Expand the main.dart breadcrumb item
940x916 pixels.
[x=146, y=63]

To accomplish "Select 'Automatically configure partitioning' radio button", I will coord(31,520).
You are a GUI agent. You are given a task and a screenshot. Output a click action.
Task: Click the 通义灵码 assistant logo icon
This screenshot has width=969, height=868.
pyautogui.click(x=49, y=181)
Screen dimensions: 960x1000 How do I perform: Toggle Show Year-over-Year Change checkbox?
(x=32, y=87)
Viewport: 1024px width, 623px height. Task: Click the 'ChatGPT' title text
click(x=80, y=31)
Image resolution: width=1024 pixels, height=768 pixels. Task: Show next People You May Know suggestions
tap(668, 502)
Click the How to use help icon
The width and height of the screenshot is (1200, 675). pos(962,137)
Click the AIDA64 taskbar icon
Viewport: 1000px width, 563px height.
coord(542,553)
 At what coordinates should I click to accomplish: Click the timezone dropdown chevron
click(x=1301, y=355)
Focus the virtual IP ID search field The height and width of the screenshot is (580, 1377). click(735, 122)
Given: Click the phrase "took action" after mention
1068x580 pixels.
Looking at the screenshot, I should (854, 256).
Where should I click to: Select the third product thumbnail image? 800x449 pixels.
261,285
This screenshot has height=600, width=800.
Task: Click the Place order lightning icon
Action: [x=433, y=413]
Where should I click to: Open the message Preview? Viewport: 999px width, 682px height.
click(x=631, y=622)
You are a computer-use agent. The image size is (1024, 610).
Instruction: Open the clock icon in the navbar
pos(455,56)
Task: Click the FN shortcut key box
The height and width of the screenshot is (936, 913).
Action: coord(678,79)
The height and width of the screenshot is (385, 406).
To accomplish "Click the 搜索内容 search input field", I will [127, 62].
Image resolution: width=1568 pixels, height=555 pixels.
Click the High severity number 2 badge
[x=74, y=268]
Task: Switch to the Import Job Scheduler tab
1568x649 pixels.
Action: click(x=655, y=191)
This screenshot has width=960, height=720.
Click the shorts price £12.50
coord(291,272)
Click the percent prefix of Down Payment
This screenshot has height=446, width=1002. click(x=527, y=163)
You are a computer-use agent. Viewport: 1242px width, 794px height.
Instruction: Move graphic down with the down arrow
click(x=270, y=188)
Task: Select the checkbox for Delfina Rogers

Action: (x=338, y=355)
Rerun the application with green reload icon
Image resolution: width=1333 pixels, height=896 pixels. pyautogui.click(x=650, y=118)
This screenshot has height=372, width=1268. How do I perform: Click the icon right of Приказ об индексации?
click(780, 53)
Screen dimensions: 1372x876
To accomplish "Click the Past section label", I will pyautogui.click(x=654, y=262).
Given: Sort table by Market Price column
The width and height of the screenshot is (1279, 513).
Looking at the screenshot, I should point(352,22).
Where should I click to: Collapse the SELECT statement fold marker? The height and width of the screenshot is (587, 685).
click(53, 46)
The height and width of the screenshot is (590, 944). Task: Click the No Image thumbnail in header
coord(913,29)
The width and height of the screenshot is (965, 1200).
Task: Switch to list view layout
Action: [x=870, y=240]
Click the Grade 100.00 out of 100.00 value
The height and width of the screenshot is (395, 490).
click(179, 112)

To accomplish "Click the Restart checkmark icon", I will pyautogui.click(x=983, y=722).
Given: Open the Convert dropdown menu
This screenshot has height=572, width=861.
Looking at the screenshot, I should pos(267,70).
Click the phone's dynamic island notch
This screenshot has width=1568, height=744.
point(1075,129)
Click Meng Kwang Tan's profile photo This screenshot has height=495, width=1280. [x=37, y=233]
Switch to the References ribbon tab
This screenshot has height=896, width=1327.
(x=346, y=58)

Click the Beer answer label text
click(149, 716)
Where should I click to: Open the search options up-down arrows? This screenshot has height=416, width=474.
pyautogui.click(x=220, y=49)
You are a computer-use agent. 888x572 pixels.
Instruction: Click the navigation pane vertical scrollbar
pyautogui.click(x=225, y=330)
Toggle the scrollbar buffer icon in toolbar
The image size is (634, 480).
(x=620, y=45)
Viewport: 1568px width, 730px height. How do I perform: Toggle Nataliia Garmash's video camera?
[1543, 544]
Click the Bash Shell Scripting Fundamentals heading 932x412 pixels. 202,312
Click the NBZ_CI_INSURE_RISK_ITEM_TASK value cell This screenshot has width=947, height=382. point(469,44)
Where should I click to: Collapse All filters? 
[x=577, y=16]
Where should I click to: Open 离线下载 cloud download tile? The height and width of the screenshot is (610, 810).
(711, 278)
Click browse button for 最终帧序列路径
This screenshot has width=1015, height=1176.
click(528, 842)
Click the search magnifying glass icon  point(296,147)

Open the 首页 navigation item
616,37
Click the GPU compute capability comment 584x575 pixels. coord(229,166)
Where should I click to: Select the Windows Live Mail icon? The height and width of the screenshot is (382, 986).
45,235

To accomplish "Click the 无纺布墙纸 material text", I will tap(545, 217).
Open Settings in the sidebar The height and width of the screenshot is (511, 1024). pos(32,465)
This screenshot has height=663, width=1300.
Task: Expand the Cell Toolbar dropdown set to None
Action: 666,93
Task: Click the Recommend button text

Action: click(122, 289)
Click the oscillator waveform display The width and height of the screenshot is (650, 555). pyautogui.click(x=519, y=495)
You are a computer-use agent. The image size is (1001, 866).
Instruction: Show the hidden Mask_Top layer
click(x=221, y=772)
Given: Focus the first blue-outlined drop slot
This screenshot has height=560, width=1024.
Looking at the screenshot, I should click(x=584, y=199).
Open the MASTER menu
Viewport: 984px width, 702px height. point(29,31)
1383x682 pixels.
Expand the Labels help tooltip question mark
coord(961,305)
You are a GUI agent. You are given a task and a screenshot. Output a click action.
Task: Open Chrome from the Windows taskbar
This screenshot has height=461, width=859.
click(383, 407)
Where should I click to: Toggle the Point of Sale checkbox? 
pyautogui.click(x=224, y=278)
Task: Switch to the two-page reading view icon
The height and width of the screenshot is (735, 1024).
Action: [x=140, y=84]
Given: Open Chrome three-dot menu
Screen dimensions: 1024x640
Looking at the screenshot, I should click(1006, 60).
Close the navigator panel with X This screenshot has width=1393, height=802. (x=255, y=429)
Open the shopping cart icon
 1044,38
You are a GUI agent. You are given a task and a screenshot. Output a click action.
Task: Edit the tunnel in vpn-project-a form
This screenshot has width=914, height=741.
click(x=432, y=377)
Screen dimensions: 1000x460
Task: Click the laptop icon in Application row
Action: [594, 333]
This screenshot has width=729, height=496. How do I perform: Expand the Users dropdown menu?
□ □ □ □ □ □ □
Problem requirements -
Please say how many lines in the records above contain the word "field". Give the number alone.

Exercise response -
2